La Palabra que nos ha sido anunciada en este día, nos revela que todo discipulado es una entrega total a Dios, una entrega de todo nuestro ser y hacer, y esta entrega implica: una renuncia “niéguese a sí mismo”, una disposición “tome su cruz” y una acción “sígame”. Y ¿hacia dónde lo seguimos? Al cielo, a la comunión plena y perfecta con Dios Uno y Trino, a la vida bienaventurada, al gozo del amor eterno que nos creó y nos redimió.
El premio es precioso y todos lo anhelan, pero Jesús nos advierte, con la parábola de la torre y de un rey en combate, que para vivir en esta dimensión de abnegación, de cargar con la cruz y de seguirle, es necesario que nos esforcemos.
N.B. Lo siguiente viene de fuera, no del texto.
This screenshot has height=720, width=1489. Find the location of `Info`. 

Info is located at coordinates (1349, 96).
Escribía ya un maestro de vida espiritual llamado Juan Taulero:
… vemos que muchos siguen los caminos de este mundo para obtener honores irrisorios, y para esto renuncian a la comodidad física, a su hogar, a sus amigos, exponiéndose a los peligros de la guerra ¡todo esto para adquirir bienes exteriores! Resulta lógico y plenamente justo que nosotros hagamos una renuncia total para adquirir el bien puro que es Dios, y que de este modo sigamos a nuestro Maestro… No es raro encontrar hombres que desean ser testigos del Señor en la paz, es decir, que todo resulte según sus deseos.
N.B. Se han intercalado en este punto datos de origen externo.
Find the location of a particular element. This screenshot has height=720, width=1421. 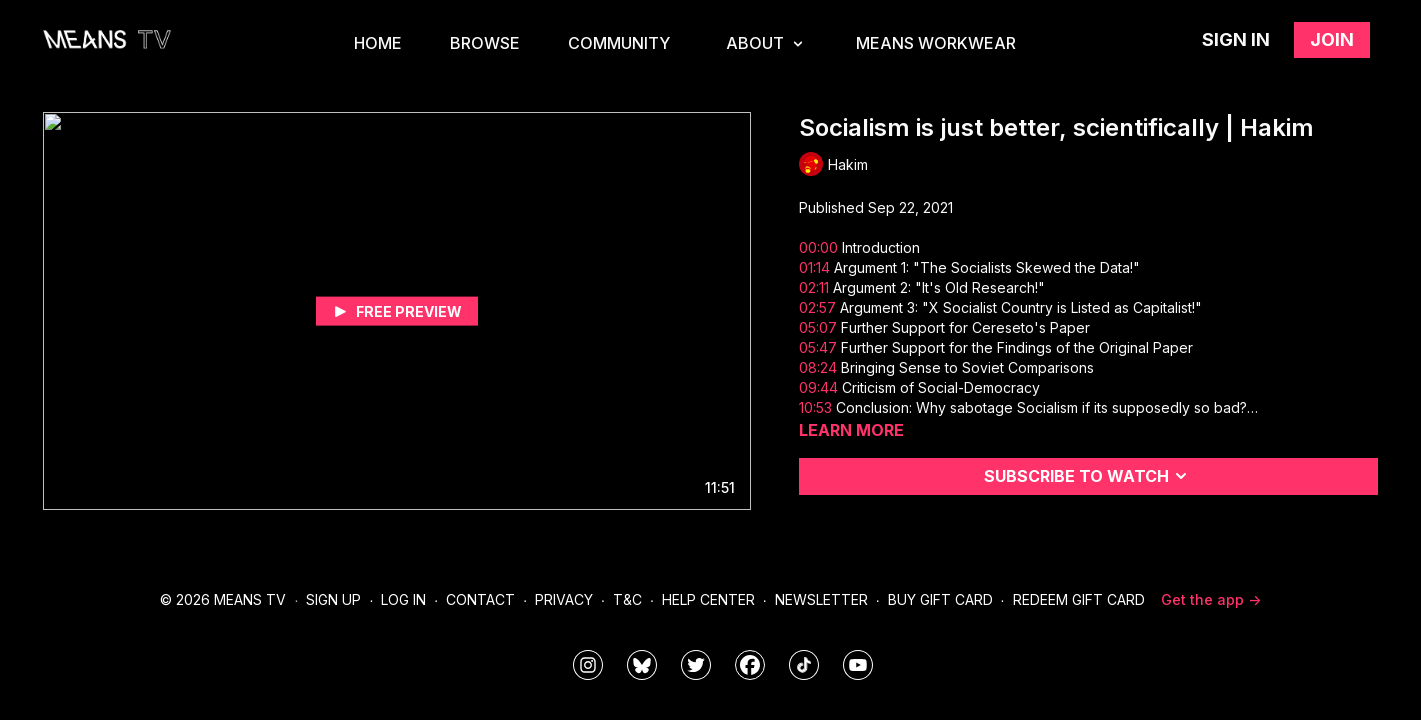

Sign in is located at coordinates (1236, 39).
De buena gana quieren llegar a ser santos, pero sin cansancio, sin aburrimiento, sin dificultad, sin que les cueste nada. Desean conocer a Dios, gustarlo, sentirlo, pero sin que haya amargura. Entonces, ocurre que en cuanto hay que trabajar, en cuanto aparece la amargura, las tinieblas y las tentaciones, en cuanto no sienten a Dios y se sienten abandonados interna y externamente, sus bellas resoluciones se desvanecen. Estos no son verdaderos testigos, testigos como los que necesita el Salvador… ¡Ojalá podamos librarnos de este tipo de búsqueda que carece de trabajos, amarguras y tinieblas y encontremos la paz en todo tiempo, incluso en la desgracia! Es ahí solamente donde nace la verdadera paz, la que permanece.
El libro de la sabiduría nos anunciaba que difícil era para el hombre conocer lo que Dios piensa, sus designios, los misterios que envuelven sus planes, sin embargo, en Jesús, nos fue revelado el plan divino de amor y salvación para el hombre, lo que Dios había pensado hacer con él, Dios quiso hacernos gozar de su amor e incorporarnos a su familia, al punto de llamarnos hijos, esa es nuestra dignidad.
Por ello decía san Basilio en su Regla:
Renunciarse es, pues, desatar los lazos que nos atan a esta vida terrestre y pasajera, liberarse de las contingencias humanas, a fin de hacernos más aptos para caminar por el camino que conduce a Dios. Es liberarse de los impedimentos a fin de poseer y usar los bienes que son “mucho más preciosos que el oro y la plata” (Sl 18,11). Y para decirlo del todo, renunciarse es transportar el corazón humano a la vida del cielo, de tal manera que se pueda decir: “Nuestra patria está en el cielo” (Flp 3,20). Y, sobre todo, es empezar a ser semejante a Cristo, que por nosotros se hizo pobre, él que era rico (2C 8,9). Debemos asemejarnos a Él si queremos vivir según el Evangelio.
Que el Señor nos conceda la gracia en este día de saber hacer vida esta palabra, y así obtener la verdadera libertad y la herencia eterna que nos ha sido prometida.